К вечеру Татьяна привела тарутинского фелшара Кольку Шершнева. Теперь он лечил Илью Савельевича.

Шершнев тяжелыми руками искал пульс, закрыв глаза, считал удары, тихо шевеля мокрыми губами. Ать, две, три, четыре…

— Ну, молодцом! Герой! Скобелев! На пузе вот те крест! Ты еще поживешь больше нашего, ты еще силу имеешь дай бог! — Татьяна между тем накрывала на угол стола, и Колька косил в ее сторону. — Я те завтра лекарствие привезу. Будешь пить и, значит, через неделю в Боровск в трактир подадимся на твой капитал… — Шершнев подошел к столу, из тонкого горластого графина налил рюмку-бухарку, подмигнул Татьяне. — Всякого вам благополучия!
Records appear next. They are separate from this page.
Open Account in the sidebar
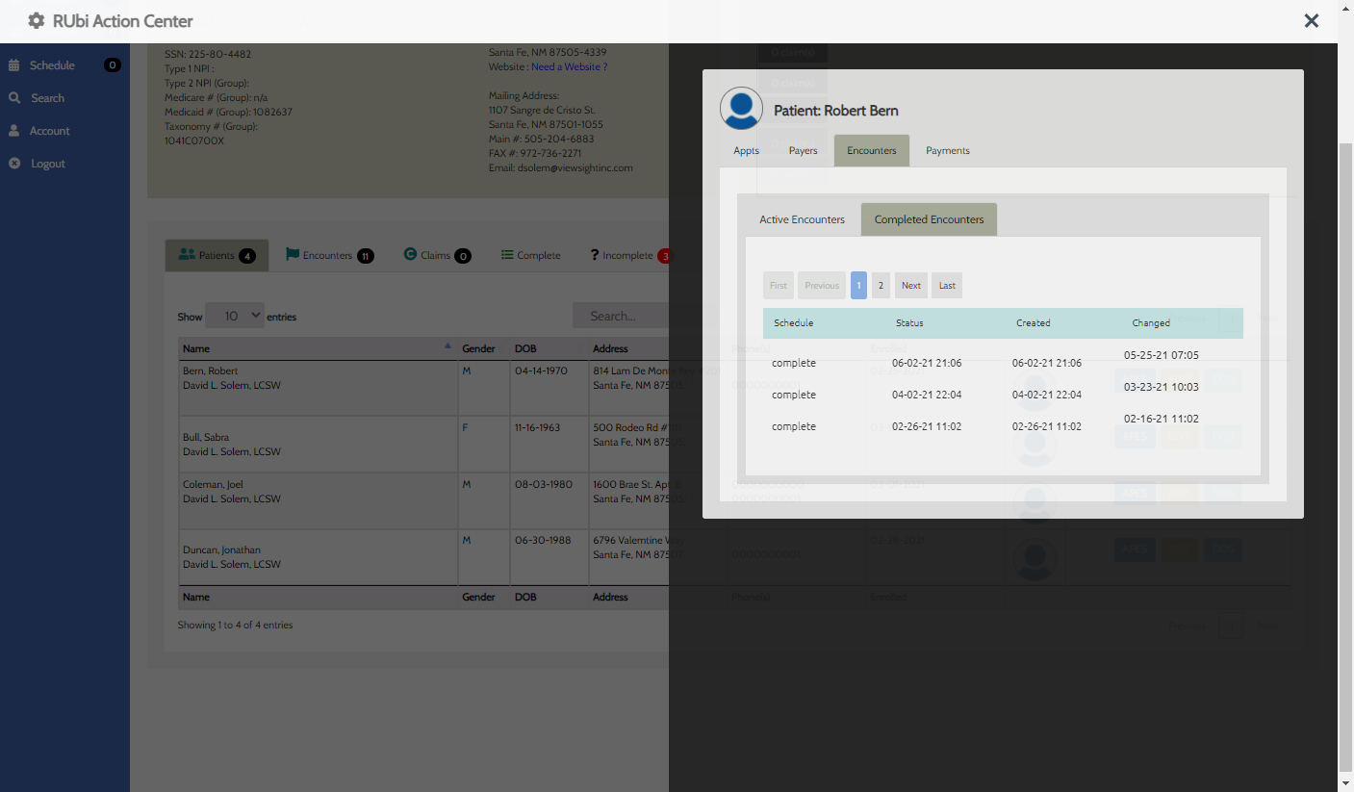This screenshot has height=792, width=1354. [x=49, y=131]
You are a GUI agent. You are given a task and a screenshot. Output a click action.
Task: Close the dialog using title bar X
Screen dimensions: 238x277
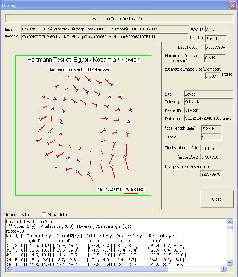click(x=232, y=6)
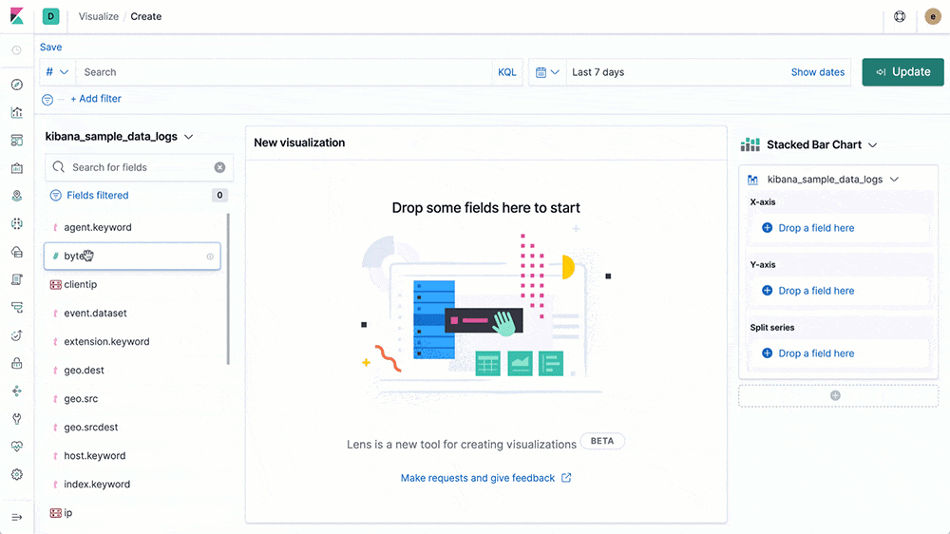The width and height of the screenshot is (950, 534).
Task: Toggle the KQL query language switch
Action: [506, 72]
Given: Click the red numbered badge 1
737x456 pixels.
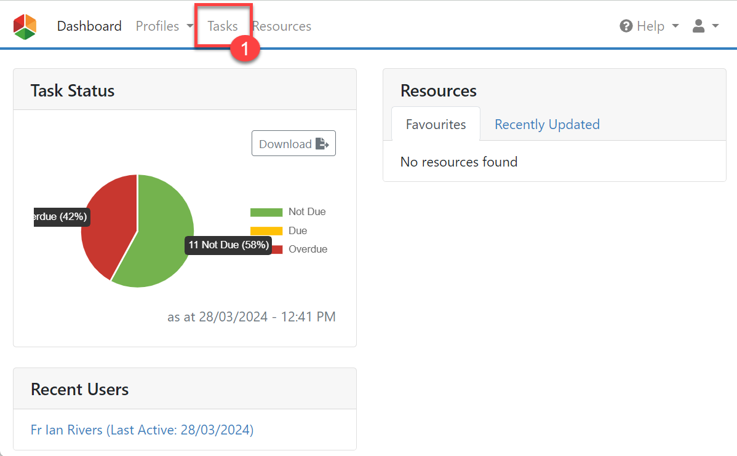Looking at the screenshot, I should tap(245, 49).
Выпил, закусил студнем. Вилкой его поддевал и пальцами, чтоб на пол не спрыгнул.

— Бывало, мы с твоим папаней гуляли, ой, Тань! В молодые-то годы! Ух! Это он сейчас лежит, больным называется, вздыхает, швед, а тогда… Полштофа выквохчет, это без закуся, а с закусем кто считал! А как свое взял, глаза вытращит, опростается и сидит, как свечка перед киотом. Вот он сам! Ну, а я за него песни пой!

«Дурак, — беззлобно думал Яковлев, глядя на фелшара, — не пил я с тобой и не буду».

На ужин Татьяна покормила отца молочной кашей, как дитятю с ложки.

— Васькя! — крикнул Илья Савельевич. — Васькя, сучий потрох!

— Зачем звали?

— Утиральник возьми, раззява!

Хотел съездить Ваське по уху, не было сил дотянуться.

— Иди…

— Илья Савельевич, — захныкал Васька, — чего Тихон Прокофьевич дерутся…

— Дерутся, значит, надо! Иди, фискал малолетний!

«Зря я на него, — решил Илья Савельевич, чуть остыв. — Тихон запросто кого хошь со света сживет». Ему сделалось жалко Ваську, но никаких мер предпринимать не стал, повернулся к окну, закрыл глаза и как будто впал в забытье. Пришел к нему тихий сон. Снилась ярмарка в Петровском. Карусели. Семечки. Бабий визг. Цыган в красной рубахе продает вороного жеребца. «Купи, отец мой! Глянь, какой конь!» — кричит цыган. Глаза у цыгана блестят и зубы. Цыган — красный. Конь — черный. Толкотня. Солнце. Слепой солдат играет на скрипке, и худой паренек, сын солдата, с картузом обходит слушателей. «Когда войска Наполеона пришли из западных сторон, — играет солдат, — был авангард Багратиона судьбой на гибель обречен…» Бабы плачут, утирают слезы. Мужики смотрят мрачно.